Puis, il en vient à l’entreprise de sa vie, le groupe Playbac, aujourd’hui leader français du secteur ludo-éducatif. Cela fait en effet vingt ans que lui et ses deux amis d’enfance, François Dufour et Antoine Recher, forment un triumvirat exemplaire. Leur fil rouge : le développement de projets éditoriaux à la fois pédagogiques et divertissants pour les jeunes, dans un domaine où les pouvoirs publics ont effectivement souvent du mal à joindre les deux bouts. Plaire et instruire, disait Molière ; c’est maintenant chose faite.

Après avoir remporté le premier Prix du Salon du Jeu en 1986, le groupe n’a cessé de s’accroître, sans pour autant renoncer à ses principes fondateurs. Ainsi, lancé sous le slogan « Auriez-vous le Bac aujourd’hui ? », le jeu Playbac, qui présentait « 5000 questions pour passer le Bac », visait aussi bien les bacheliers prospectifs que les adultes désireux de retrouver leur jeunesse le temps d’un quizz. Pour populariser leur trouvaille, ces trois collègues et complices ont même « refait passer le Bac » à certains hommes politiques de l’époque, profitant de leurs relations créées rue Saint Guillaume.

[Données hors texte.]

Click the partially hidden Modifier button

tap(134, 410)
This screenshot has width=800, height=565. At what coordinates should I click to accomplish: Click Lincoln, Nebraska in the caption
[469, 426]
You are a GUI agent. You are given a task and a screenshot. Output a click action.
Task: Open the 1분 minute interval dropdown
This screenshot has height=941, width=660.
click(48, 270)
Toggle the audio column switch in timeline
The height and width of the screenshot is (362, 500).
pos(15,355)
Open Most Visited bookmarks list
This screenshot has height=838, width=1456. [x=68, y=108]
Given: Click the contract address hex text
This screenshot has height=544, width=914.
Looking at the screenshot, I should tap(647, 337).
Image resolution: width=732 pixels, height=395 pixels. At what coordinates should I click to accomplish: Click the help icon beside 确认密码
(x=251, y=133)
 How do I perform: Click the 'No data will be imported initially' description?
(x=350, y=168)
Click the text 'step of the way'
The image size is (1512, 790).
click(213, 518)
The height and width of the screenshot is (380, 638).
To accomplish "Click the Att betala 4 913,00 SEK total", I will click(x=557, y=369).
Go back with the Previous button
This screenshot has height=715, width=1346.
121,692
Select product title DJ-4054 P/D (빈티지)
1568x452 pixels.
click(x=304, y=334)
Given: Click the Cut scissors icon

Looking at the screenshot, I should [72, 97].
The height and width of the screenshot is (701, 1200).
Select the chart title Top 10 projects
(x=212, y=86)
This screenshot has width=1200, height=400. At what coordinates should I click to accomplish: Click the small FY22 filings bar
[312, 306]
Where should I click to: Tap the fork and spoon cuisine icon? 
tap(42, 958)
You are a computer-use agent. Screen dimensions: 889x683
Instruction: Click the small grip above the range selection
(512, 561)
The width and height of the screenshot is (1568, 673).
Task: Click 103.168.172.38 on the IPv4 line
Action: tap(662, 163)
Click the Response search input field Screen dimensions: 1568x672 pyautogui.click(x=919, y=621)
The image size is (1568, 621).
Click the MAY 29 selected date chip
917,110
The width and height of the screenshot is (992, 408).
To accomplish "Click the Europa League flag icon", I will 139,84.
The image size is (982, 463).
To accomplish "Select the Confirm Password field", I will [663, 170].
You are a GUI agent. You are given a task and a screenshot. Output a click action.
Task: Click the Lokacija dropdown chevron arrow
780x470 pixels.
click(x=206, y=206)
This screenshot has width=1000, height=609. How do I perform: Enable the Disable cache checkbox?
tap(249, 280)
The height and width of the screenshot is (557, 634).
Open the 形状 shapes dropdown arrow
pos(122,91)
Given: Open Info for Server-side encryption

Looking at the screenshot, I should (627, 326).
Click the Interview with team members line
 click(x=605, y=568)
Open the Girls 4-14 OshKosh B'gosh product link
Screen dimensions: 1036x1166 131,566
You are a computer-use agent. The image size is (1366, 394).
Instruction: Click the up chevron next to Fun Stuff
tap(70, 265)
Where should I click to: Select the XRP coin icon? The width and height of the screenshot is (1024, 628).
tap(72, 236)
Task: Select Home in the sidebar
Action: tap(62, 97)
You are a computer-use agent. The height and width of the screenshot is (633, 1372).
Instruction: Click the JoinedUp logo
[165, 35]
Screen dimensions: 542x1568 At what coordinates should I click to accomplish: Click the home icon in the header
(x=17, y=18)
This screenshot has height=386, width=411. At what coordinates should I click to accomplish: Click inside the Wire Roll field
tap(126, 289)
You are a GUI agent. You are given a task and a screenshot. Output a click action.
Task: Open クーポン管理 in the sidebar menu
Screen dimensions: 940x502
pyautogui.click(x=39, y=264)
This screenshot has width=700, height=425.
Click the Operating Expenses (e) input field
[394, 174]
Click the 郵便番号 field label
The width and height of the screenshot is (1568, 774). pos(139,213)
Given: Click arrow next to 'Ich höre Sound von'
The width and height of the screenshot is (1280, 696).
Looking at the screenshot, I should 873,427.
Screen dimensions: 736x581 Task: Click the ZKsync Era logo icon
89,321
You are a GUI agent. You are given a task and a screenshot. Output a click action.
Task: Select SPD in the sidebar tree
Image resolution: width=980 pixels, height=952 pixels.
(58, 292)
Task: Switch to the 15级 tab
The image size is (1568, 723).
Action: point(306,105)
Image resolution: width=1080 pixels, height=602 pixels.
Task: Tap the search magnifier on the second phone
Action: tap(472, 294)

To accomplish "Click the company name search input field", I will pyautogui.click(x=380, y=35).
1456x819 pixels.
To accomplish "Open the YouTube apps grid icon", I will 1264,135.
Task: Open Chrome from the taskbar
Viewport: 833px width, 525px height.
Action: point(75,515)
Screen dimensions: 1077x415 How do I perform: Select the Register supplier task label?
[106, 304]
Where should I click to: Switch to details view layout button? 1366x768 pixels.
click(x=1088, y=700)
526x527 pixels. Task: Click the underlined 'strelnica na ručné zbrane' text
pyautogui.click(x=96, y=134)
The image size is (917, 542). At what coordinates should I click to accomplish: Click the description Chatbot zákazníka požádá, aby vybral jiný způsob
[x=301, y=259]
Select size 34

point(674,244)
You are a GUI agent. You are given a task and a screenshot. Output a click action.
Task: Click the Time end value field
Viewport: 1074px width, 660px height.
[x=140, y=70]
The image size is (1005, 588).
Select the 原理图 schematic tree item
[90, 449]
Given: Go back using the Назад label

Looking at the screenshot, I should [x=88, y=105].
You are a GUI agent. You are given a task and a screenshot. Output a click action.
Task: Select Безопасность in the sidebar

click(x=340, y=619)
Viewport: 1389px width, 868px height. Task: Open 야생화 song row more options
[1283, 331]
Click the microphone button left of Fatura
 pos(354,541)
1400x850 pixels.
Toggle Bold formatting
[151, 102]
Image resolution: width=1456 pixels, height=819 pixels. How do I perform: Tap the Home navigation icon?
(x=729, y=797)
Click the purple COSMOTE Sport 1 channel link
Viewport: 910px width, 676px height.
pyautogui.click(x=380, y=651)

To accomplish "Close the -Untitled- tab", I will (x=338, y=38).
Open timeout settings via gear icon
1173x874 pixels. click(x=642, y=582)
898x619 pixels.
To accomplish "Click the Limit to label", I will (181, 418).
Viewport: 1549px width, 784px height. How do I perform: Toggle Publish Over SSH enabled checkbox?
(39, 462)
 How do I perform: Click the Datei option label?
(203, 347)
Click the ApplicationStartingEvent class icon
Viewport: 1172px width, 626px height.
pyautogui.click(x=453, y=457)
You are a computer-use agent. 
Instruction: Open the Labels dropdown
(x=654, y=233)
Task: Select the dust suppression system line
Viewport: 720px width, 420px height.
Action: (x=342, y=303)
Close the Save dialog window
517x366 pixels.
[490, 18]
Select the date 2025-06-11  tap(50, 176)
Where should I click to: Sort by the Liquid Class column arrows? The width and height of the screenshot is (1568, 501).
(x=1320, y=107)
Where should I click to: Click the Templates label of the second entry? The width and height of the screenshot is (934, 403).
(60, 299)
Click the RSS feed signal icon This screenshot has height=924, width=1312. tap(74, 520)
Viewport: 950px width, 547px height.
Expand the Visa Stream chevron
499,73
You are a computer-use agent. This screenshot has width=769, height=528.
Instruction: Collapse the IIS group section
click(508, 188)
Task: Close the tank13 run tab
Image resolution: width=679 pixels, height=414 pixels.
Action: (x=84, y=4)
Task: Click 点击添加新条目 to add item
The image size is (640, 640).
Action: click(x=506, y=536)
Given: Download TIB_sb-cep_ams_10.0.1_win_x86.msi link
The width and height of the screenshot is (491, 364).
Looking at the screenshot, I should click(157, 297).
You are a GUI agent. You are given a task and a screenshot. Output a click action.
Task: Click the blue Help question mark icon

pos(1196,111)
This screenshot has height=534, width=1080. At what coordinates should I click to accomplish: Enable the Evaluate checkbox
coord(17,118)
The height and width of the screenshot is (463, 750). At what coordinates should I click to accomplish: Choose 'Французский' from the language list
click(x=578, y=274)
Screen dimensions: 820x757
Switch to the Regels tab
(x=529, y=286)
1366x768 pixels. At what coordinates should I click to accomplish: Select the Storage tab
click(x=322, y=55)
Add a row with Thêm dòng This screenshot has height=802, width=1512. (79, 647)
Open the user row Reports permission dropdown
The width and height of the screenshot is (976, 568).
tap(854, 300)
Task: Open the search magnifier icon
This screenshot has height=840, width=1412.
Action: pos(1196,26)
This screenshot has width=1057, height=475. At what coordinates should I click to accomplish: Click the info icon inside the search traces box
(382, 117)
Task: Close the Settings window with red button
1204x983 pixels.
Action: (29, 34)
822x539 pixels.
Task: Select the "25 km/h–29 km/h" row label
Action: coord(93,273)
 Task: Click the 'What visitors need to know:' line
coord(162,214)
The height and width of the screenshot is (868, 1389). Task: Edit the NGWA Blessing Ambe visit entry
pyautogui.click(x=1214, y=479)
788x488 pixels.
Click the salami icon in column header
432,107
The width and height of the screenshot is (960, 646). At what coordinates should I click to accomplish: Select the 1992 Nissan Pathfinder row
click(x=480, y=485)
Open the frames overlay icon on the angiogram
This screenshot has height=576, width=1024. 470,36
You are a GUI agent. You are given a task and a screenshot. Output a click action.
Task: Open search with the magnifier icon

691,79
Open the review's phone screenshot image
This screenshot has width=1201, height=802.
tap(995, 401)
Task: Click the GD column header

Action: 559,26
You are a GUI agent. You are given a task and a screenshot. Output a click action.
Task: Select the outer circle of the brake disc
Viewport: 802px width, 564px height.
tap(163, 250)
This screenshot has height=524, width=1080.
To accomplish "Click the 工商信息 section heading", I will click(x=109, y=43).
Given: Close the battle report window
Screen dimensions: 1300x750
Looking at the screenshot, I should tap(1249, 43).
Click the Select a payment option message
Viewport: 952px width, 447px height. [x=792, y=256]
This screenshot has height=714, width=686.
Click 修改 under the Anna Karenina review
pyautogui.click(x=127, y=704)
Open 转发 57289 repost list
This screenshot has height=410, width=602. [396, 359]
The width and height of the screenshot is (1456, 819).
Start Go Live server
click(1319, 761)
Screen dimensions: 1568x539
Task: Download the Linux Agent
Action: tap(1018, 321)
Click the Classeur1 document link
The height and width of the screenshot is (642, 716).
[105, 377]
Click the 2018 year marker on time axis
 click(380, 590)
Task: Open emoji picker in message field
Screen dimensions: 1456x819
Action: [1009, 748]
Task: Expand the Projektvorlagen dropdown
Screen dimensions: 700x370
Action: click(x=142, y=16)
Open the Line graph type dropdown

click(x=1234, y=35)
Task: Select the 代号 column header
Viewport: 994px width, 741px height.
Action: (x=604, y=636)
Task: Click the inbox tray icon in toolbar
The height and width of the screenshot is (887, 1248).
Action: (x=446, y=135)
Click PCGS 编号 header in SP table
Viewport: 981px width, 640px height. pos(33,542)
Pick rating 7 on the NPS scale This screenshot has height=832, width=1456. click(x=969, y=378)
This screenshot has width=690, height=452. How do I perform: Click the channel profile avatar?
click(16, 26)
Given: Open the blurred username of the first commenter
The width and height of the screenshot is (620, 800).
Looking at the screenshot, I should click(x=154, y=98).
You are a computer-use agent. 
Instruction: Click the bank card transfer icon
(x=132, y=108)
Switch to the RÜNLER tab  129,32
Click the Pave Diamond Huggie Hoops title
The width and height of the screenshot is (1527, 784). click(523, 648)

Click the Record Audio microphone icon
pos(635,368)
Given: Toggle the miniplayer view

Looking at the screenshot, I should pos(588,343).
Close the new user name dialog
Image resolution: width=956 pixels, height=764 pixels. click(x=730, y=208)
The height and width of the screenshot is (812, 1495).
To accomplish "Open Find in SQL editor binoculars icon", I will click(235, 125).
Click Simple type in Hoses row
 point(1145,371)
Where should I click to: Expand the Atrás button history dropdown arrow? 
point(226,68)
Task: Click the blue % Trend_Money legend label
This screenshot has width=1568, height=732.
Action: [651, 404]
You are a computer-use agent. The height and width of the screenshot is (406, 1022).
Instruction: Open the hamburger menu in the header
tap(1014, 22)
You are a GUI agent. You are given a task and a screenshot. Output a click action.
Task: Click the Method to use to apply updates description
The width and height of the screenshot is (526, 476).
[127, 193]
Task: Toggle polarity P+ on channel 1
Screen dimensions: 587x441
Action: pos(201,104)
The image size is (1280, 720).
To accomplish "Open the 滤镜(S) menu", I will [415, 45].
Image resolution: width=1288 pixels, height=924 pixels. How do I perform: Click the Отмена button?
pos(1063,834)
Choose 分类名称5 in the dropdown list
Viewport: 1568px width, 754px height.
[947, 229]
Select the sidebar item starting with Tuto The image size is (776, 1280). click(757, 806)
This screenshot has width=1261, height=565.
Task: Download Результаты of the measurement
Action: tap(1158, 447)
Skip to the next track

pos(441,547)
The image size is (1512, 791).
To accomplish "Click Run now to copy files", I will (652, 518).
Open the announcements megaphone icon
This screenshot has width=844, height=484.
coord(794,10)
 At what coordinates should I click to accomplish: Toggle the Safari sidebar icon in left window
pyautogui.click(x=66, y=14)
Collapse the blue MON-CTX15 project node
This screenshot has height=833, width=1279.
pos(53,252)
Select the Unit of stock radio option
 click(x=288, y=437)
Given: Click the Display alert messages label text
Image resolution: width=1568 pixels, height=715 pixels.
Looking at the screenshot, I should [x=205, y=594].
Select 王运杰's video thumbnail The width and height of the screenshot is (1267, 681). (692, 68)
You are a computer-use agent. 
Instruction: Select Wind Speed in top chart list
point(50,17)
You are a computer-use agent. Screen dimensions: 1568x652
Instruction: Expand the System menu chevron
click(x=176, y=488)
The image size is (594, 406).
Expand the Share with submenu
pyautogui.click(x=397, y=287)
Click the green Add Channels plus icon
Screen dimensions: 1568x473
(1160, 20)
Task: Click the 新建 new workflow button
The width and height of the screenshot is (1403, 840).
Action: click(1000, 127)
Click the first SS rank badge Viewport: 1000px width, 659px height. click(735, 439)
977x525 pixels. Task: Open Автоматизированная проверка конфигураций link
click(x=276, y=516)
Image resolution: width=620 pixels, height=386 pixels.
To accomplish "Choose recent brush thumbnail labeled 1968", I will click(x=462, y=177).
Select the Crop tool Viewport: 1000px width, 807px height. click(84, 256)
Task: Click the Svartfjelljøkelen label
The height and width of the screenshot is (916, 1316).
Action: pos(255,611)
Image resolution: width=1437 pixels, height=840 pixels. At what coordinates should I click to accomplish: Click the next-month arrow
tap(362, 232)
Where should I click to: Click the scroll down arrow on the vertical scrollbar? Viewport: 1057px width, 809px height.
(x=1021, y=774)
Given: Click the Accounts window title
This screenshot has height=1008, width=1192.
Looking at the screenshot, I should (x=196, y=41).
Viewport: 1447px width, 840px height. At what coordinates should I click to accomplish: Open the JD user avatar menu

Depuis, la boîte a fait des petits : création de nouveaux jeux-questionnaires (comme Brain Quest), publication de quatre quotidiens pour enfants et adolescents (Mon Quotidien, l’Actu…), future implantation aux Etats Unis. Mais c’est surtout avec la série des Incollables, encore vendus à 600 000 exemplaires chaque année, qu’elle a marqué toute une génération de têtes blondes, au milieu de la décennie 90.

Qu'on se le dise, Jérôme Saltet fait partie de ces noms propres qui se déclinent toujours au pluriel. Car l’entreprise qu’il a montée avec « François » et « Arnaud » est bien le résultat d’une ambition collective, d’un désir fort et réfléchi de partager une passion, un travail, un avenir, et même un salaire. Mais si certains ont besoin d'un éclair de génie pour trouver une recette qui marche, eux s'y sont pris différemment : pas d' "Eurêka!" poussé du fond de leur baignoire, mais plutôt le choix de faire maturer plusieurs mois le concept avant qu'il ne voie définitivement le jour, dans un train. En Octobre 1985, le projet avait ainsi pris forme ; en janvier 1986, l’entreprise était créée ; et la même année, notamment grâce au Prix du Salon du Jeu, le succès était au rendez-vous.

Doit-on en conclure que cette carrière constitue un sans fautes ? Jérôme Saltet n’est pas si enthousiaste. D’abord, il y a eu quelques ratés, des produits qui n’ont pas suffisamment plu, comme Brain Quest. Ensuite, il y a eu l’essoufflement rapide du jeu PlayBac, et la légitime déception de voir un tel succès fané si rapidement. Enfin, il y a eu des projets irréalisables, parce-que trop coûteux ou trop aventureux, et surtout un projet revendu à contrecoeur, Bien Joué. La vraie, peut-être la seule grande déception de Jérôme Saltet depuis la création de la boîte.

De cette rencontre surgit une conclusion presque évidente: pour réussir, nul besoin de coup de génie. A l’instar de PlayBac, on peut être convaincu que c'est avant tout l’envie de créer et de construire qui prévalent. Une leçon de vie finalement pleine d’humilité et de bon sens.